[Opening ENTRIES SHOWN section]
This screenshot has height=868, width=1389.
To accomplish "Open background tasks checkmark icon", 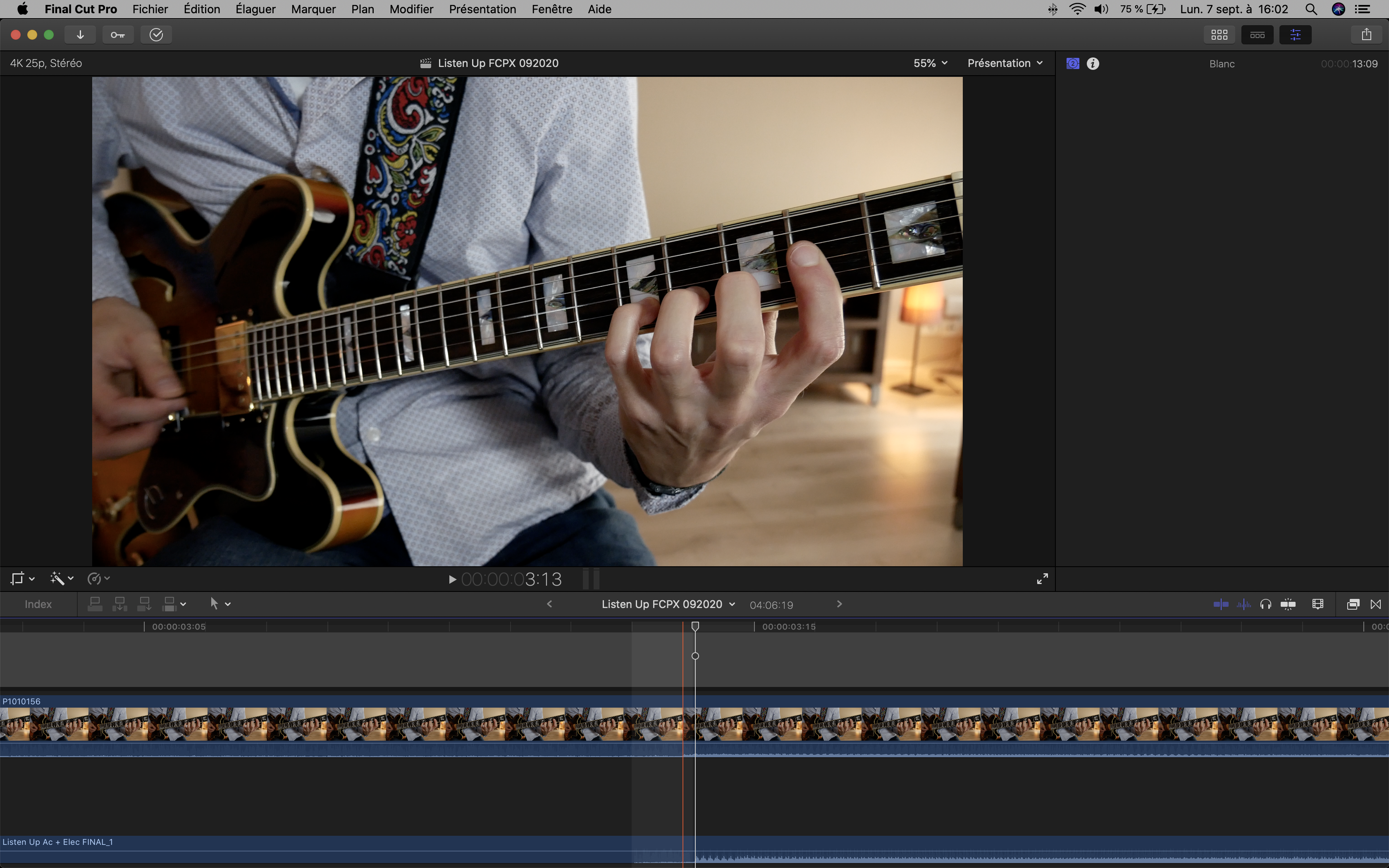I will 156,35.
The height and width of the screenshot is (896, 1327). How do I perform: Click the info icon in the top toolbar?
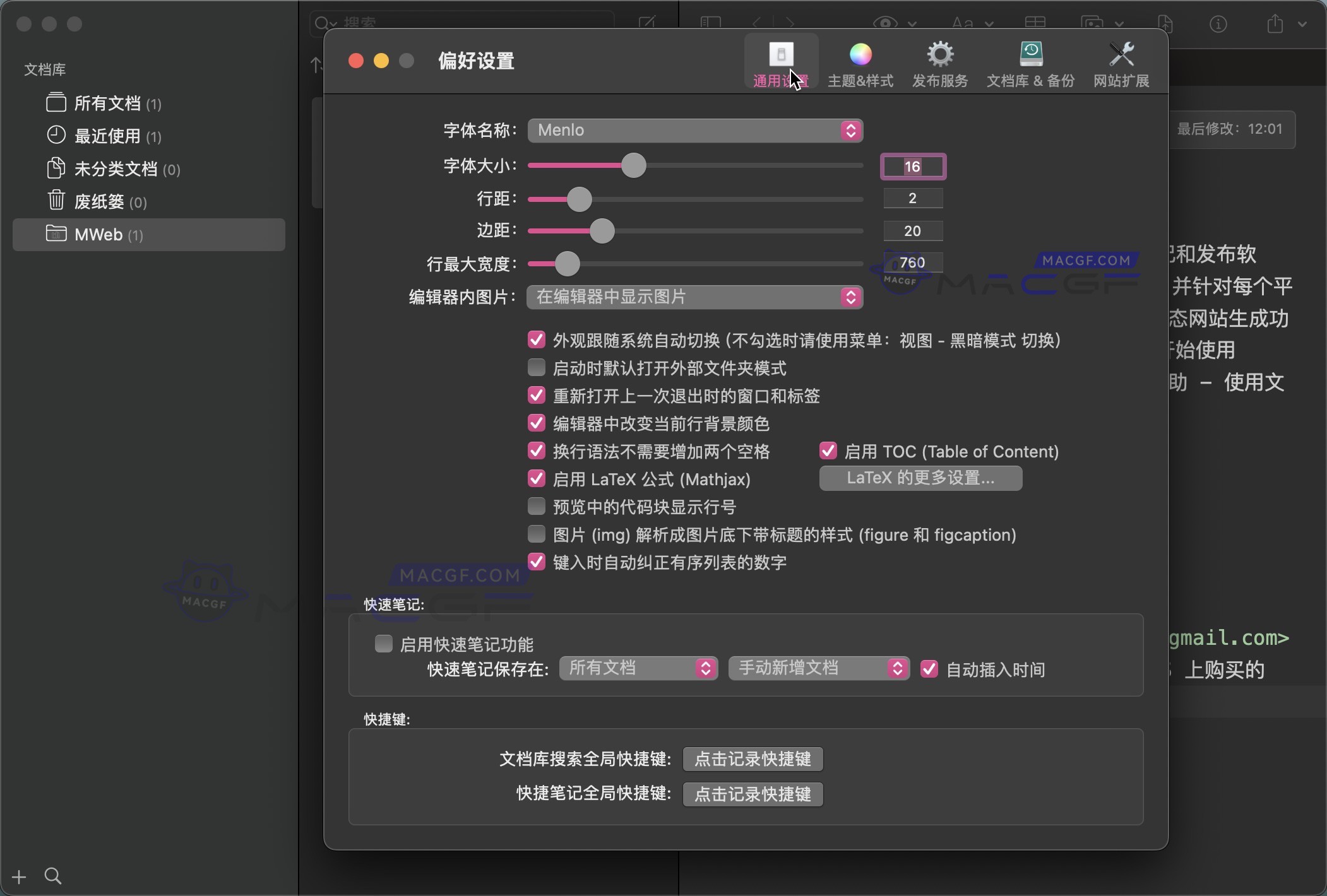1218,24
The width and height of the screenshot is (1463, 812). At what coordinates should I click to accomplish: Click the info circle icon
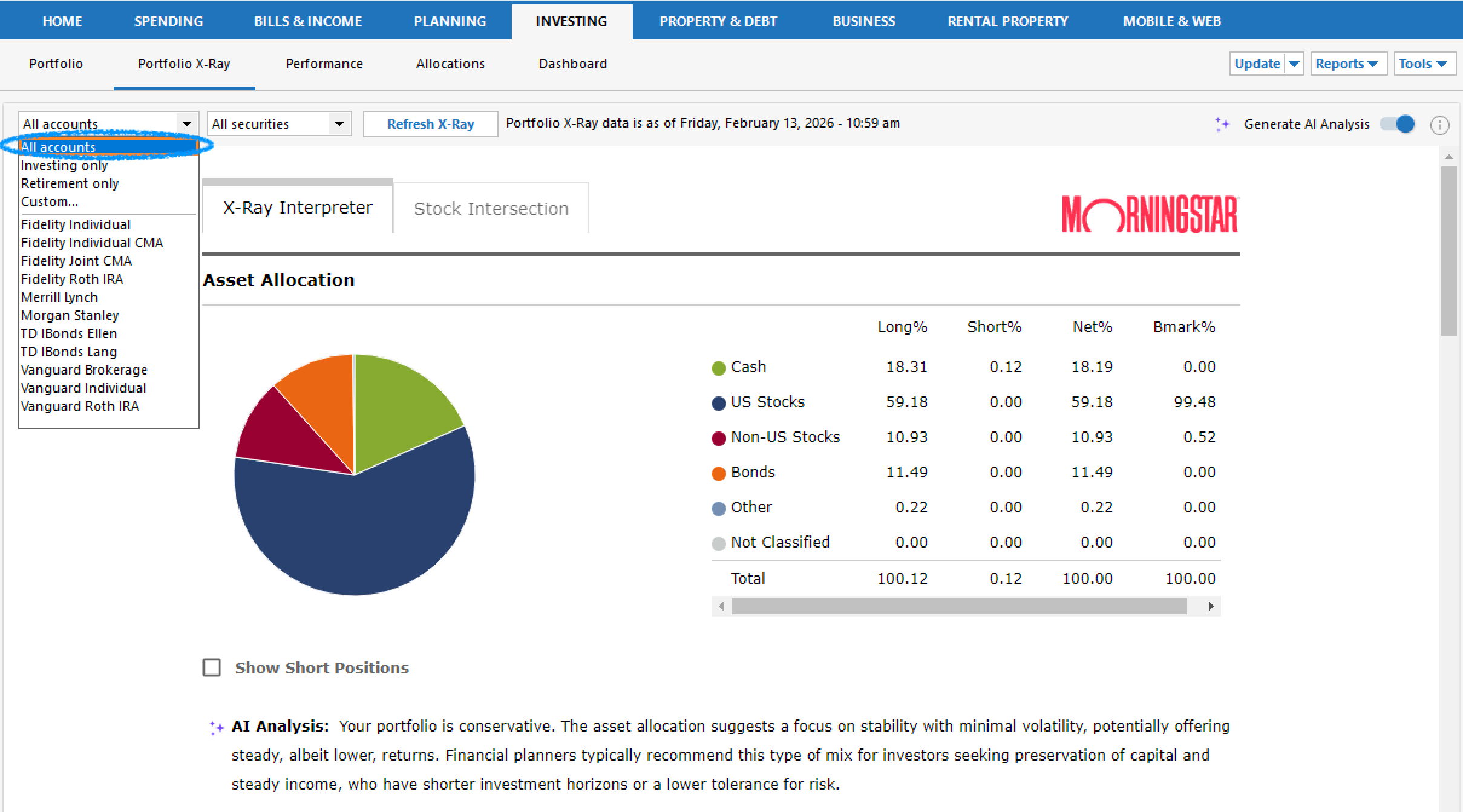pyautogui.click(x=1439, y=125)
[Closing ENTRIES SHOWN section]
* _TASK ITEM_: Skip every picture and retype only the lines from the line with "The height and" through the last line of the listing, both ends included, exactly as they appear.

* _RESULT OF THE TASK_:
The height and width of the screenshot is (896, 1327). How do I perform: Click the info icon in the top toolbar?
1218,24
The width and height of the screenshot is (1463, 812). At what coordinates should I click to accomplish: Click the info circle icon
pyautogui.click(x=1439, y=125)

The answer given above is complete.